Die Führungsdebatte in Hamburgs CDU ist nur aufgeschoben.

Zuversicht zählt derzeit nicht zu den besonders verbreiteten Charaktereigenschaften in der Hamburger CDU. Die Umfragen haben die Bürgermeister-Partei wenige Wochen vor der Wahl in den Keller geschickt. Plötzlich stehen politische Karrieren vor dem Aus, sicher geglaubte Mandate rücken in weite Ferne.

Bürgermeister Christoph Ahlhaus hat beim CDU-Nominierungs-Parteitag am Wochenende seiner Pflicht genüge getan, eine kämpferische Rede zu halten. Viele Christdemokraten würden nur zu gern daran glauben, dass sich das Blatt noch wenden lässt. Wie groß die Verzagtheit in der Union jedoch in Wahrheit ist und welch großer Druck auf der Parteispitze lastet, zeigt ein einziges Ergebnis: Die äußerst mageren 61,6 Prozent, mit denen Partei- und Fraktionschef Frank Schira auf Platz zwei der Landesliste gewählt wurde, sind ein halbes Misstrauensvotum gegen den Mann, der an allen Weichenstellungen der vergangenen Monate beteiligt war.

Hinter dem schlechten Ergebnis steckt nicht nur der Frust der Zu-kurz-Gekommenen bei der Listenaufstellung. Nicht wenige in der Union machen die eigenen Führungsleute mitverantwortlich für den Bruch des schwarz-grünen Bündnisses, das bekanntlich die GAL aufgekündigt hatte. Der Parteitag war allerdings klug genug, nicht den Spitzenkandidaten Ahlhaus mit einem schlechten Ergebnis zu beschädigen. Das hätte zu einer sofortigen Führungsdebatte geführt - mit dramatischen Folgen für den anlaufenden Wahlkampf.

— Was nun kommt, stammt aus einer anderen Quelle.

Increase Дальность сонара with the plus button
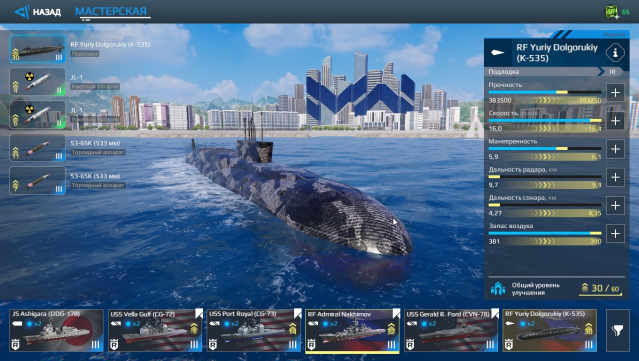639x361 pixels. 615,205
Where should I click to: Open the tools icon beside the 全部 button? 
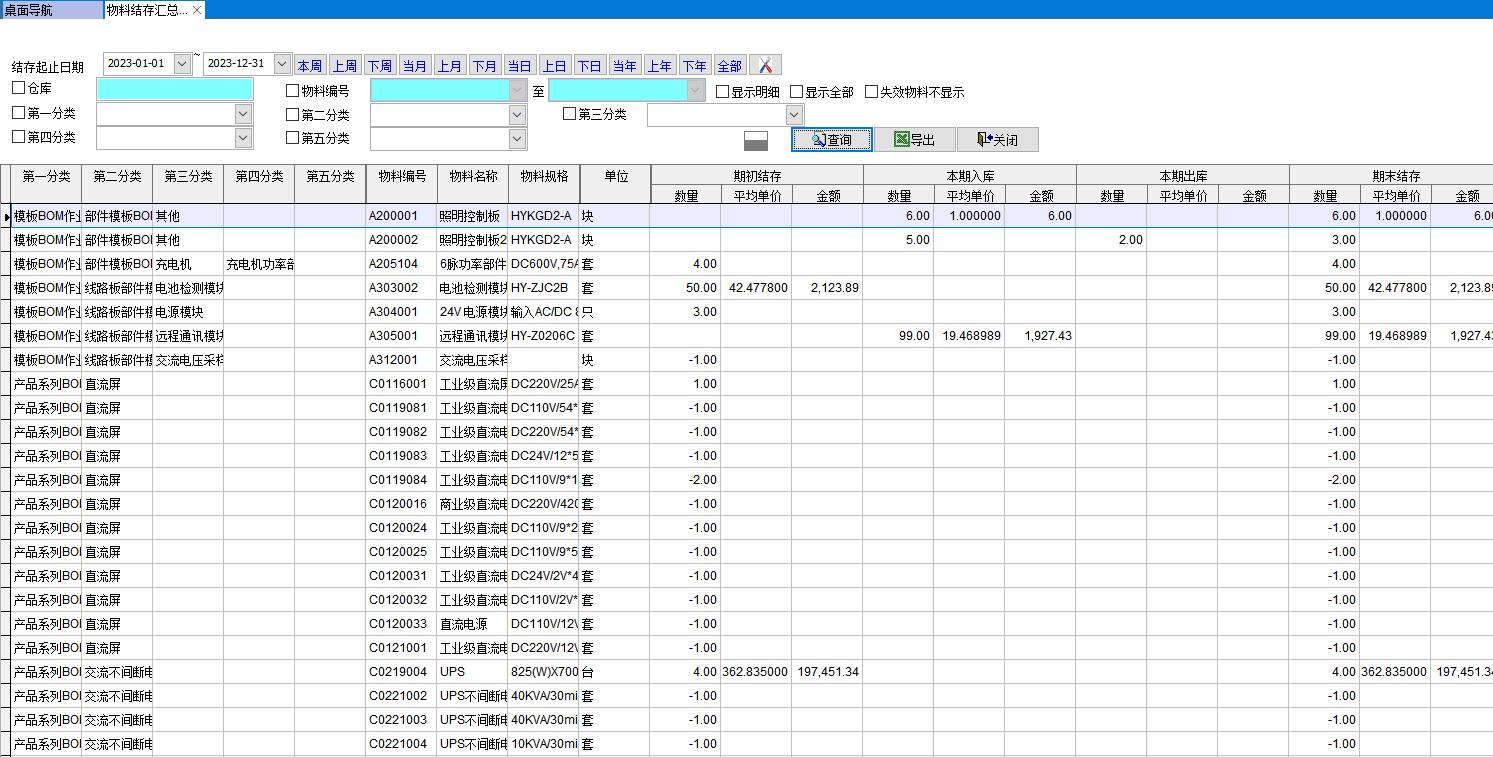pyautogui.click(x=764, y=64)
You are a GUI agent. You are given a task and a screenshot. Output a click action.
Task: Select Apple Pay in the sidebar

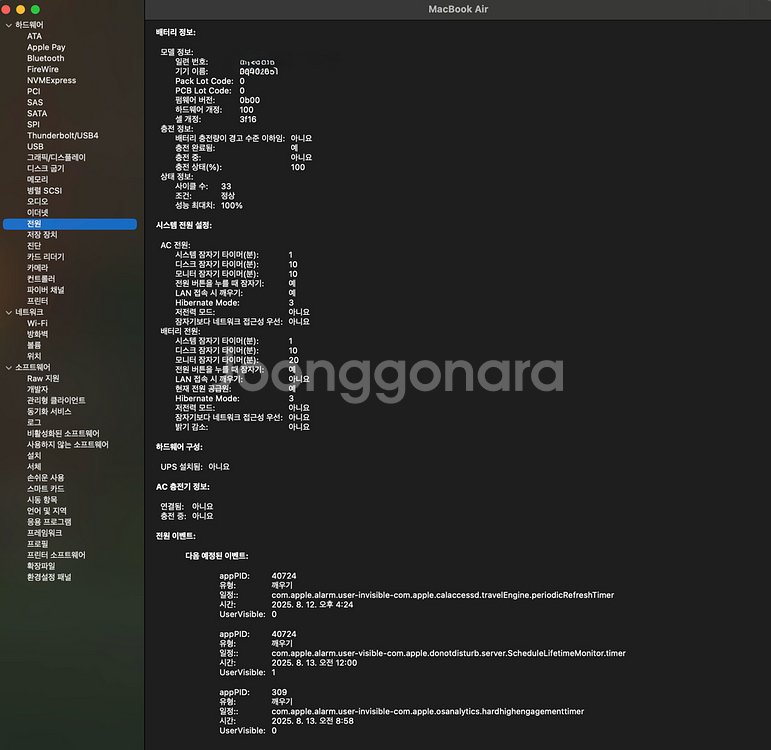pos(46,47)
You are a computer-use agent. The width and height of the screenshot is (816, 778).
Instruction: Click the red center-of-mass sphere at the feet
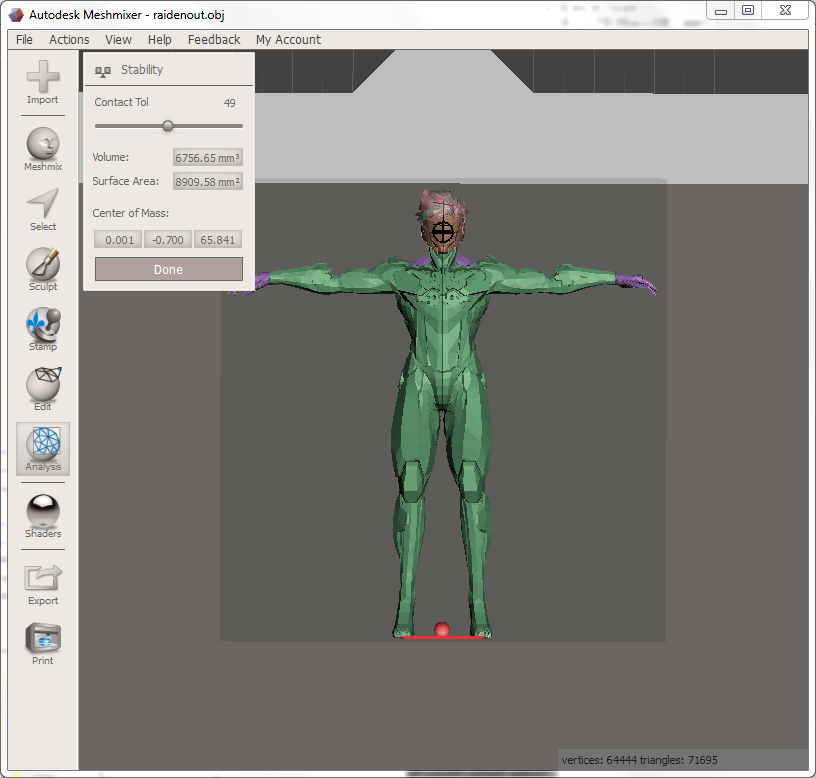tap(442, 629)
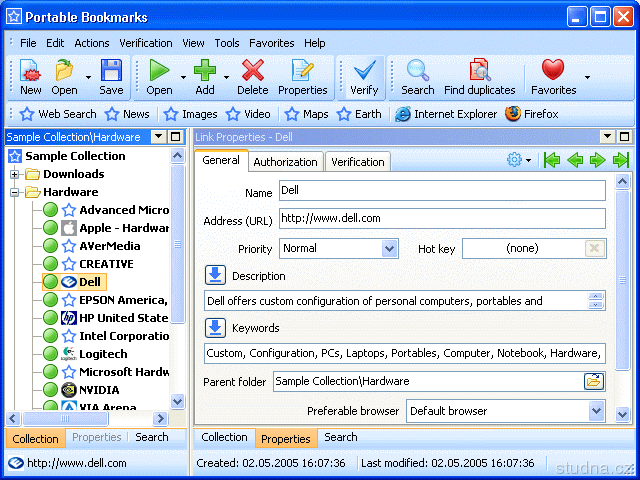Click the green plus Add icon

[x=205, y=77]
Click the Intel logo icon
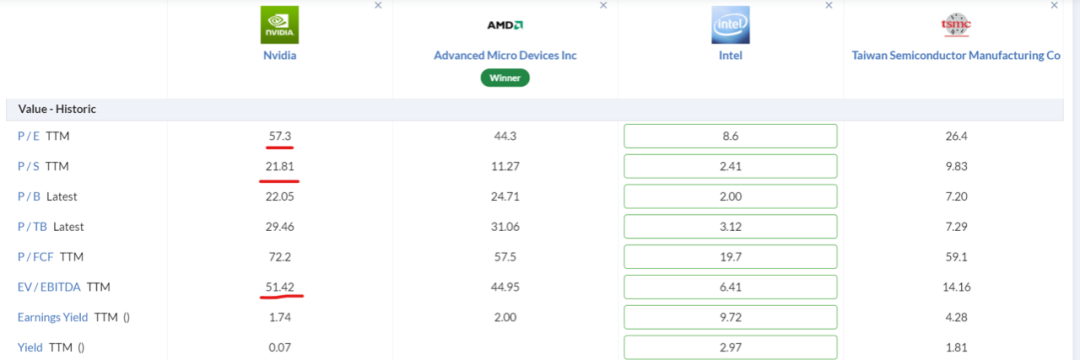The height and width of the screenshot is (360, 1080). [x=730, y=25]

Die CDU ist eine Partei am Scheideweg. Sollten die Christdemokraten nach neun Jahren an der Macht in die Opposition stürzen, noch dazu mit einem schlechten Ergebnis, würde die Frage nach den Schuldigen mit erbarmungsloser Härte gestellt. Die Union müsste eine solche Zäsur als Chance für einen personellen Neuanfang begreifen. Ob Frank Schira dann an der Spitze eines solchen Aufbruchs steht, ist seit diesem Wochenende offen.

Beim einstigen CDU-Koalitionspartner GAL hat sich das Spitzenpersonal mit für grüne Verhältnisse eindrucksvollen Ergebnissen durchgesetzt. Die Parteibasis honoriert den abrupt herbeigeführten Ausstieg aus dem Bündnis. Dabei ist es nur Teil des politischen Geschäfts der Profilierung, dass der Wunschpartner SPD jetzt hart attackiert wird.